Don’t expect New Jersey to decriminalize recreational marijuana instead of legalizing it.
The state’s top lawmaker, state Senate President Stephen Sweeney, said Monday that he’s opposed to a bill that would simply fine those caught with small amounts of pot, similar to traffic offenses.
“I really don’t have an interest in it,” Sweeney, D-Gloucester, told NJ Advance Media. “I don’t see it moving forward at this time. You’re basically legalizing something that’s not legal now. If you’re gonna do it, do it right. Regulate it and manage it properly.”
Politico New Jersey was the first to report on Sweeney’s stance.
Gov. Phil Murphy, a Democrat, has vowed to legalize marijuana to generate new tax revenue and cut down on incarceration, especially of minorities. Sweeney is also a proponent of legal weed.

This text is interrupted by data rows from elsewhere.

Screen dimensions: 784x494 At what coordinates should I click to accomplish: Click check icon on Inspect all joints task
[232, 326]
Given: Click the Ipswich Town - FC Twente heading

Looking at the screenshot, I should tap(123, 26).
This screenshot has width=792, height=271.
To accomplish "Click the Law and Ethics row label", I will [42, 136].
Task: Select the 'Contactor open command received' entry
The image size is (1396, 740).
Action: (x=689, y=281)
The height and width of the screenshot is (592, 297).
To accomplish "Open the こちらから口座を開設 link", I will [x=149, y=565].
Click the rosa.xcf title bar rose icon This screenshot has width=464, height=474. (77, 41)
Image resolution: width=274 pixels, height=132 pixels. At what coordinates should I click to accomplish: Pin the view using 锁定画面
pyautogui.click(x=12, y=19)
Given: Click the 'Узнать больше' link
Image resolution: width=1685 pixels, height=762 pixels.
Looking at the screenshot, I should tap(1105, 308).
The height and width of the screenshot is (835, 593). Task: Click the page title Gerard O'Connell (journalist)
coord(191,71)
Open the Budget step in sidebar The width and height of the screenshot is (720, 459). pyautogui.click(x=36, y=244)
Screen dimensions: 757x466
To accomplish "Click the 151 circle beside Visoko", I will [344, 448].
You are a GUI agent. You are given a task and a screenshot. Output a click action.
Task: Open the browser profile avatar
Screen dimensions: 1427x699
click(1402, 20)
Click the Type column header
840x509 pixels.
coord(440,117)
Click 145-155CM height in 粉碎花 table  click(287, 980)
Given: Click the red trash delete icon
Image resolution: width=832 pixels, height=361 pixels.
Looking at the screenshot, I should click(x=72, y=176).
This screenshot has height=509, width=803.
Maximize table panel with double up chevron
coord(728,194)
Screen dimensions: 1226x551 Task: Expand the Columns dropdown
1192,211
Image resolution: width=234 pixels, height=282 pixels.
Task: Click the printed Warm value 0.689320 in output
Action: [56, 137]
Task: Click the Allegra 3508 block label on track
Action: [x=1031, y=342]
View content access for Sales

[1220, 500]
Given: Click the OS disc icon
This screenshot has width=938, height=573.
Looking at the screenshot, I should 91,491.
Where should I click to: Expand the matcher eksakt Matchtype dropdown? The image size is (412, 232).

But many Democrats and Republicans are either against or undecided on the idea. The decriminalization bill — sponsored by state Sens. Ronald Rice, D-Essex, and Robert Singer, R-Ocean — is a compromise from those who are opposed.
Under the measure, a person caught with less than 10 grams of cannabis would face a fine of $100 the first time, $200 for the second offense, and and $500 for future violations.
Currently, offenders are subject to six months in jail, a $500 fine, or both.
State Assembly Minority Leader Jon Bramnick, R-Union, said Monday he supports the measure “100 percent.”
“No one should be a convicted criminal and not be able to get a job because they had a small amount of marijuana,” Bramnick said.
But both the Senate and Assembly would have to approve decriminalization for it to move forward. And if Sweeney won’t post the bill, that means it won’t advance.
State Senate Minority Leader Tom Kean Jr., R-Union, said Monday the Republican caucus in the state Legislature does not have a stance as a whole on legal pot.
But Singer suggested another avenue: asking voters in a referendum whether to legalize pot.
“If they’re so assured this is a positive thing for the state of New Jersey, if they’re so assured that people want to do it, let’s put it on the ballot,” Singer said. “Let’s see it.”
“They won’t do that, though,” he added. “They’re afraid of it.”
Asked if the Republican caucus is on board with a referendum, Kean said: “We’re going to look at that.”
Sweeney said he has to talk to state Sen. Nicholas Scutari, D-Union, about whether a referendum is a good idea. Scutari is the main Senate sponsor of the legal marijuana bill.
“The only problem with a referendum is: If you make mistakes and you need to make changes, the only way you can make changes is through a referendum,” Sweeney said. “It makes it too rigid.”
“If you do it legislatively, you have the ability to move quickly to fix it.” he added.
Scutari did not immediately return a message seeking comment.